ICARIA-MM was a phase 3 trial that demonstrated significant improvement in progression-free survival (PFS) with isatuximab (Isa) in combination with pomalidomide and dexamethasone (Pd) versus Pd alone in patients with relapsed/refractory multiple myeloma (RRMM). Similarly, the IKEMA study was a phase 3 trial showing that Isa plus carfilzomib and dexamethasone (Kd) significantly improved PFS in patients with RRMM versus Kd alone. Based on these studies, Isa is currently approved in combination with Pd for patients with RRMM who have received ≥2 prior lines of therapy and in combination with Kd in patients with RRMM who have received 1 to 3 prior lines of therapy. Although these clinical trials demonstrated superiority with the addition of Isa, real-world evidence with Isa-Pd and Isa-Kd treatment in patients with RRMM is limited. At the 2022 International Myeloma Society Meeting, Martin and colleagues presented interim results from the IONA-MM registry study, an ongoing, noninterventional, multinational, observational study of patients with RRMM treated with Isa in the real-world setting.

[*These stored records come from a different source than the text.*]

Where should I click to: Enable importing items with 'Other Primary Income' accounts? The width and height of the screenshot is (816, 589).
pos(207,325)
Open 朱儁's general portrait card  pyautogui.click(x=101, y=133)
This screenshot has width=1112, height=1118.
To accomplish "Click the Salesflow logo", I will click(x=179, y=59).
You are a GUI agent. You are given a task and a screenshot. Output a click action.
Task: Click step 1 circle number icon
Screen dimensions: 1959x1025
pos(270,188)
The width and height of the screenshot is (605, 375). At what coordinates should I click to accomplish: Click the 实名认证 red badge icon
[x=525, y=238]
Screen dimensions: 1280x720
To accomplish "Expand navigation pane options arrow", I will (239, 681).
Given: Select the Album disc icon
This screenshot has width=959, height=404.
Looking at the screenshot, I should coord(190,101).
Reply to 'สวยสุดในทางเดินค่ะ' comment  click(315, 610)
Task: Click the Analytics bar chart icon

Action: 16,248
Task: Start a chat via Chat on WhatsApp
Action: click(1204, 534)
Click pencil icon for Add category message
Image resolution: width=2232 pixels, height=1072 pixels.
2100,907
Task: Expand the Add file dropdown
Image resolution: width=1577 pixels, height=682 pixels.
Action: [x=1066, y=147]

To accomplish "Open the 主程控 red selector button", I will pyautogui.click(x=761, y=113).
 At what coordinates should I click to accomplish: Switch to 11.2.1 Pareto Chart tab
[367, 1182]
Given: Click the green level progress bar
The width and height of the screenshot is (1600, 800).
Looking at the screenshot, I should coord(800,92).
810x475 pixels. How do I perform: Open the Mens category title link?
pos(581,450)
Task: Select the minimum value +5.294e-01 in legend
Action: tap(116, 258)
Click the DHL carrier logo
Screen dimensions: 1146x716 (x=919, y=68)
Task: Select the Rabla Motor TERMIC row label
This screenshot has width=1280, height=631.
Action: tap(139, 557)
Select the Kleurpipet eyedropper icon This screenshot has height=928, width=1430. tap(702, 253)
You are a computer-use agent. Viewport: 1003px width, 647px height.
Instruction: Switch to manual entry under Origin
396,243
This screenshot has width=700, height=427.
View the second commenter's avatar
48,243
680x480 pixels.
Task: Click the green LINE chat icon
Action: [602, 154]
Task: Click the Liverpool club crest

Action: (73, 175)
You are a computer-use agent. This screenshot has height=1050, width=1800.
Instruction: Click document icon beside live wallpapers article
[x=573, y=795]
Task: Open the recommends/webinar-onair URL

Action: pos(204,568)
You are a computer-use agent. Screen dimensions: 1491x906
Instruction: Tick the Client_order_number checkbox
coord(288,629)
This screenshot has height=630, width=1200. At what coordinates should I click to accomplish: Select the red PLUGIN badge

Patients with RRMM were enrolled prospectively and retrospectively (Isa exposure ≤3 months pre-enrollment) into the study and had received ≥1 prior lines of therapy. Independent of enrollment, the treating physician determined Isa treatment. Baseline assessments were conducted up to 4 weeks prior to Isa initiation. Beginning at Isa initiation, the treatment observation period included routine clinical assessments obtained at 4 weeks after initiation and every 3 months thereafter up to 30 days after discontinuation. Follow-up assessments were then collected for each patient for a maximum of 6 months 30 days after Isa discontinuation and continued until loss of follow-up, withdrawal of consent, death, or study end.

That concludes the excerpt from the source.